Introduction
Environ tous les deux ans, suite à une décision du gouvernement concernant l'enseignement supérieur, les étudiants ou la jeunesse, des mouvements naissent dans nos Universités. Ces mouvements débutent toujours par l'organisation d'une simple Assemblé Générale, dite A.G., réunissant souvent une cinquantaine de personne, dont une vingtaine d'étudiants engagées, sensiblement les même années après années, quelques syndicalistes et une poignée de curieux. Si cette première réunion ne décide pas de grand-chose, elle va bientôt grandir et sera suivie de beaucoup d'autres qui organiseront concrètement le mouvement. Et ces Assemblées pourront alors délibérer sur la constitution d'un comité de grève, l'élection de représentant à la coordination nationale, le contenu de la plate-forme de revendication, l'organisation des manifestations et opérations locales ou le blocage par occupation de bâtiments universitaires.
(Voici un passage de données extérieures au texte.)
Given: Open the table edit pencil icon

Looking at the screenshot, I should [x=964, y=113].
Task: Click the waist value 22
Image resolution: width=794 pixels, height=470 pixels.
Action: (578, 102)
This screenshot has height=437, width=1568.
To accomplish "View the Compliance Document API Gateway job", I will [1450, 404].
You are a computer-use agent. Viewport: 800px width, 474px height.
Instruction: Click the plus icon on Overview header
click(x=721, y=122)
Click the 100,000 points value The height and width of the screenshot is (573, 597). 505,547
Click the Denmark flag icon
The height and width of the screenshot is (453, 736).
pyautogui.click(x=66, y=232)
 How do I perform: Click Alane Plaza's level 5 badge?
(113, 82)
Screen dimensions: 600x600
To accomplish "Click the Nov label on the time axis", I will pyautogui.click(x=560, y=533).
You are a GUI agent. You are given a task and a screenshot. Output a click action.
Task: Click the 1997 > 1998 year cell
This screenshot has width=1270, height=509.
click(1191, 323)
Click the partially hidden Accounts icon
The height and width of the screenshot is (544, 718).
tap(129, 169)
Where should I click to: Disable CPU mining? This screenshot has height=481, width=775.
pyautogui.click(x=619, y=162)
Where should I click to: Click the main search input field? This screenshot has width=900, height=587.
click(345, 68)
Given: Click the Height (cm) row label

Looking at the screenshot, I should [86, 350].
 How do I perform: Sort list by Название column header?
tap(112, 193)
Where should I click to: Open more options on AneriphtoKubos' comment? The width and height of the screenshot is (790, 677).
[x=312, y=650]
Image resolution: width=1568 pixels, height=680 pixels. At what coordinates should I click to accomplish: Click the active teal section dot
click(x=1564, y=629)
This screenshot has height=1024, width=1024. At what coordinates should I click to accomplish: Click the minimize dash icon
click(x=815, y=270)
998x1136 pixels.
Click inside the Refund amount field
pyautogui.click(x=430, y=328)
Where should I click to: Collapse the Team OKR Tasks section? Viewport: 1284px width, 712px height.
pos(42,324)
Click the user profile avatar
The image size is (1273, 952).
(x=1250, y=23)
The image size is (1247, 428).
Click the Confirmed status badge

Les meneurs d'un tel mouvement forment un groupe très hétérogène que nous appellerons « les organisateurs ». S'il apparaît rapidement que de fortes dissensions existent au sein de ce groupe, il faut garder à l'esprit qu'au fur et à mesure de l'évolution de la situation, ses membres seront amenés à changer, lentement, mais inexorablement.
Nous allons, au travers des cinq chapitres qui vont suivre, décortiquer, l'évolution de cette instance, son fonctionnement, les différents courants qui la traversent et la manière dont elle est perçue par les différents types d'étudiant qui vont s'y confronter. Après une mise au point sur son périmètre de légitimité, sujet fortement polémique, nous allons suivre les différentes mutations que cette Assemblée va subir au fur et à mesure que nous avancerons dans les multiples étapes typiques d'un mouvement étudiant. De sa première réunion en petit comité, aux mécanismes qui vont entraîner sa radicalisation, puis le vote de la grève par le blocage ou encore ses divisions en plus petites entités avant leur re-fusion, et enfin, sa petite mort, nous allons balayer tout le cycle de vie d'un mouvement étudiant au travers de ses Assemblées Générales. Nous nous poserons enfin, dans le sixième et dernier chapitre, un certain nombre de questions plus idéologiques, notamment sur la pertinence d'un tel modèle pour les mouvements étudiants.
Et pour tous ceux que ces propos auraient énervé, interrogé ou, au contraire, ceux pour qui ils trouveraient une certaine résonance avec leurs propres expériences, un espace de libre expression vous est proposé au terme de cette lecture.